El Gobierno de Canarias ha actualizado la situación de prealerta y declarará la alerta por temperaturas máximas en todo el archipiélago a partir de las 11:00 horas de este jueves, 30 de julio, ante la llegada de un episodio de calor que se intensificará durante el fin de semana y que podría dejar temperaturas de hasta 38 grados en Gran Canaria.
La Dirección General de Emergencias adoptó esta decisión en aplicación del Plan Específico de Emergencias de Canarias por Riesgos de Fenómenos Meteorológicos Adversos (PEFMA), tras analizar la evolución de las previsiones meteorológicas.
Según el Ejecutivo autonómico, el episodio de altas temperaturas comenzó este miércoles y tendrá una mayor incidencia inicial en las islas orientales, especialmente en Gran Canaria, aunque se espera que el calor se extienda progresivamente al resto del archipiélago a partir del viernes.
Las previsiones apuntan a la entrada de una masa de aire cálido y seco de origen africano, que provocará temperaturas máximas iguales o superiores a los 34 grados en zonas de interior y medianías orientadas al sur y oeste de Gran Canaria, donde al inicio del fin de semana podrían alcanzarse e incluso superarse los 38 grados.
En Fuerteventura se esperan temperaturas de hasta 33 grados en zonas del interior, mientras que en Tenerife los termómetros podrían situarse entre los 32 y los 33 grados en áreas del interior.

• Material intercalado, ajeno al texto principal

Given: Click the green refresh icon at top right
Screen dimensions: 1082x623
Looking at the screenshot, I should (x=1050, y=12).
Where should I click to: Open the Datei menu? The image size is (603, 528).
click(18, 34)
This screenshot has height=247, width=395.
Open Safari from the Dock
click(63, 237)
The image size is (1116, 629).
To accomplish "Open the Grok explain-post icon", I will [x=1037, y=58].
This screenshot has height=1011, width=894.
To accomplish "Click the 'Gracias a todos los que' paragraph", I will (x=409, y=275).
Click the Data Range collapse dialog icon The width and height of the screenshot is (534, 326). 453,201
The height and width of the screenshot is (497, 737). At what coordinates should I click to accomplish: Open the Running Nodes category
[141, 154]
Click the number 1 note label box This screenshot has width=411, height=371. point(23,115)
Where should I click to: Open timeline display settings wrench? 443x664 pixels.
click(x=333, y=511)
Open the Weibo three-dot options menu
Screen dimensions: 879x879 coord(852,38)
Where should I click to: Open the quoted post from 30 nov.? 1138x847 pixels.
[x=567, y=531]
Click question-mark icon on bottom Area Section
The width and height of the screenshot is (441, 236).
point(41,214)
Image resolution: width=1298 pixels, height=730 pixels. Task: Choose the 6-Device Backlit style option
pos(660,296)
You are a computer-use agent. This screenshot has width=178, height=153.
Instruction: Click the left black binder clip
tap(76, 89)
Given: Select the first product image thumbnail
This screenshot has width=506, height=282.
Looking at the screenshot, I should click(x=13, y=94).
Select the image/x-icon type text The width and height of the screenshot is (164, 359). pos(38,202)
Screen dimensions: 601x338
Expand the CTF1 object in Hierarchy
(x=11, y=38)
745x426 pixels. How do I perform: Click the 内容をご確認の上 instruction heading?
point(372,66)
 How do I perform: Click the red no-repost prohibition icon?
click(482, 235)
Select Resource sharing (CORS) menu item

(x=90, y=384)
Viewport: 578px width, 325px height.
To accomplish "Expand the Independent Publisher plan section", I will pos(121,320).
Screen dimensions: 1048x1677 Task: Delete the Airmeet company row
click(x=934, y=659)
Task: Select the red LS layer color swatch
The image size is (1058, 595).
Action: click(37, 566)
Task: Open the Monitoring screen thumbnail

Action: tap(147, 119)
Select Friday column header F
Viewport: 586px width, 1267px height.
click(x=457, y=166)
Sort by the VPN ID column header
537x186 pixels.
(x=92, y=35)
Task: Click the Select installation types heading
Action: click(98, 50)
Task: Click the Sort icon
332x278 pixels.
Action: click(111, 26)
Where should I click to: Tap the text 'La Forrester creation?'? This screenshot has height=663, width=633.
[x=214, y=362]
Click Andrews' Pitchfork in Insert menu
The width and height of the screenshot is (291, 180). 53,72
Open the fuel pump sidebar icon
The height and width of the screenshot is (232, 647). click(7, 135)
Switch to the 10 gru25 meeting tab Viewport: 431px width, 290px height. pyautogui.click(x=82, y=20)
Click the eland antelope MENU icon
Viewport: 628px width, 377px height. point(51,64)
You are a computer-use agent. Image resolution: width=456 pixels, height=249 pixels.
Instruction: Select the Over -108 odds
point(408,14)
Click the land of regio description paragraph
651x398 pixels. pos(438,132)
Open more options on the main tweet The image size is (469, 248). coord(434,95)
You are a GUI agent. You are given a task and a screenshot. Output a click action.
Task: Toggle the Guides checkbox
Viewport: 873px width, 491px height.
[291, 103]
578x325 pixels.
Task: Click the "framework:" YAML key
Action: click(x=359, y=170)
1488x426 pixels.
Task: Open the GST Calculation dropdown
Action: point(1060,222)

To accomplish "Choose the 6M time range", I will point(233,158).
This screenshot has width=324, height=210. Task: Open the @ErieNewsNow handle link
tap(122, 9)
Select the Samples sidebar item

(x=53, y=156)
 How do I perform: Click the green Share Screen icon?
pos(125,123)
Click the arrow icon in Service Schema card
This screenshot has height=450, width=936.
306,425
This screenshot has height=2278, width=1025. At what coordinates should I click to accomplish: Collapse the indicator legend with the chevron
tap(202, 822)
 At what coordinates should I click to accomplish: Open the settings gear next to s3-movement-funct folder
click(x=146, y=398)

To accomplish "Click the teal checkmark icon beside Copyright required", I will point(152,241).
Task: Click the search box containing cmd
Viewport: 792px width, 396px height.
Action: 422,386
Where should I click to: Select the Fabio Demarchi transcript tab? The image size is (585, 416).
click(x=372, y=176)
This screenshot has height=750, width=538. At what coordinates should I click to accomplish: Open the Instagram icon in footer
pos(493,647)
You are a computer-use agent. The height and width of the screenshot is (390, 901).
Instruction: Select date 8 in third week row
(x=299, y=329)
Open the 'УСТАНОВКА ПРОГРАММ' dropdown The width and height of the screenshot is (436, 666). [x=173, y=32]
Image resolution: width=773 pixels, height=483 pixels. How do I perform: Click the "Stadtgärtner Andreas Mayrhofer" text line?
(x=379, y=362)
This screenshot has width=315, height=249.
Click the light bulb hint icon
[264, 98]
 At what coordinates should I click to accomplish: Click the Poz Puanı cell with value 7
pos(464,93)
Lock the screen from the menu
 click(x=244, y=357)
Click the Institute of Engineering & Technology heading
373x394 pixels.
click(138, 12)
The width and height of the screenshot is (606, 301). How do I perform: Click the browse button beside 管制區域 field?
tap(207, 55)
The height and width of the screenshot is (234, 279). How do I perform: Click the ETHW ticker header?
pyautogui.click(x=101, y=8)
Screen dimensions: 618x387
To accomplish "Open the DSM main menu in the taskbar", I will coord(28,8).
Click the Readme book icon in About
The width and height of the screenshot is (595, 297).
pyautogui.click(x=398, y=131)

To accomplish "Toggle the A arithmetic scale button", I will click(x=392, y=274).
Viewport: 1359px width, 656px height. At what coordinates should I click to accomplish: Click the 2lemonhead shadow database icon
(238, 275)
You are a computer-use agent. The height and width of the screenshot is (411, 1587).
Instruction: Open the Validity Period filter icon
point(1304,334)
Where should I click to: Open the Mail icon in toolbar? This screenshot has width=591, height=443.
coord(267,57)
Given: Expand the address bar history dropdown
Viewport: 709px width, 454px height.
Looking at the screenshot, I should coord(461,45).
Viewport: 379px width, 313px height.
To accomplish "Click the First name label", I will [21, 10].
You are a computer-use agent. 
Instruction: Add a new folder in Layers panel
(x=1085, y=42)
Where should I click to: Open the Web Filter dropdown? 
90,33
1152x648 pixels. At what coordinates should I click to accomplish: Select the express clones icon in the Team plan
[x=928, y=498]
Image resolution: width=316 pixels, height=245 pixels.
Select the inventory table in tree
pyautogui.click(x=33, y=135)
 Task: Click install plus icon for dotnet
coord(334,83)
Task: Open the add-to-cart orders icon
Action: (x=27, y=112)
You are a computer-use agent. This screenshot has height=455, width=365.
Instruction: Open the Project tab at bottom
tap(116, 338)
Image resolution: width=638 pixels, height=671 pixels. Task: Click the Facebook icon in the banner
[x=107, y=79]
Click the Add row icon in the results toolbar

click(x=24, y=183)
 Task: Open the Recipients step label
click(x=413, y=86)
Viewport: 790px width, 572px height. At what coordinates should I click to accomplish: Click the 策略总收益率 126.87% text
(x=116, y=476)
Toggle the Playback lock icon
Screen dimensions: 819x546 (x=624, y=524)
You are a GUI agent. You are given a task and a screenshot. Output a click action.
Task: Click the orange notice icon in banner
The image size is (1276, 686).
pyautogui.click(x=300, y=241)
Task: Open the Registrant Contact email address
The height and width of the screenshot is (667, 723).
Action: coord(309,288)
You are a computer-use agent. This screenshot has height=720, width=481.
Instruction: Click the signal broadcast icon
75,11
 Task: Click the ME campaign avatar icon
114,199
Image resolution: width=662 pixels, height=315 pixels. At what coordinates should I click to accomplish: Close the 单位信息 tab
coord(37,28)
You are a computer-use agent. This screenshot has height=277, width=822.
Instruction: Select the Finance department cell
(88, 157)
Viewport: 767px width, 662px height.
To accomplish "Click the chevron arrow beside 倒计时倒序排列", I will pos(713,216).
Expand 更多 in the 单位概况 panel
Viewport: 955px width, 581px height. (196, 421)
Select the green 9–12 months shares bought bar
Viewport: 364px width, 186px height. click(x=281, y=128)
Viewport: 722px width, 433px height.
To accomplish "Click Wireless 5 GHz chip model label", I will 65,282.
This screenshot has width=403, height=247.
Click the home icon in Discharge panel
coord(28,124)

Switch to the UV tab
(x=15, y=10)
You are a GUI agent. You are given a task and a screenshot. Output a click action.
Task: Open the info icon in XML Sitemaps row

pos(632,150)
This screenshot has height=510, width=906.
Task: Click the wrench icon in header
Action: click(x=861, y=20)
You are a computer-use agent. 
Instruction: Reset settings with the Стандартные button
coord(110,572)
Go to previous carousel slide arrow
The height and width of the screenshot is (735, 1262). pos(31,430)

No se descarta que el episodio afecte posteriormente con mayor intensidad al resto de las islas.
El Gobierno de Canarias también advierte de que el episodio vendrá acompañado de una inversión térmica baja, situada inicialmente en torno a los 400 metros en Gran Canaria y entre los 500 y los 700 metros en las islas occidentales, lo que favorecerá un ambiente especialmente cálido y seco en las medianías y zonas altas.
Además, la llegada de la masa de aire africano podrá ir acompañada de calima débil, principalmente en las islas orientales, aunque por el momento no se prevén concentraciones importantes de polvo en superficie.
Ante la duración prevista del episodio, la Dirección General de Emergencias mantendrá un seguimiento continuo de la evolución meteorológica y no descarta modificar el nivel de alerta o ampliar las medidas en función de las actualizaciones de las predicciones y de los avisos que emita la Agencia Estatal de Meteorología (AEMET).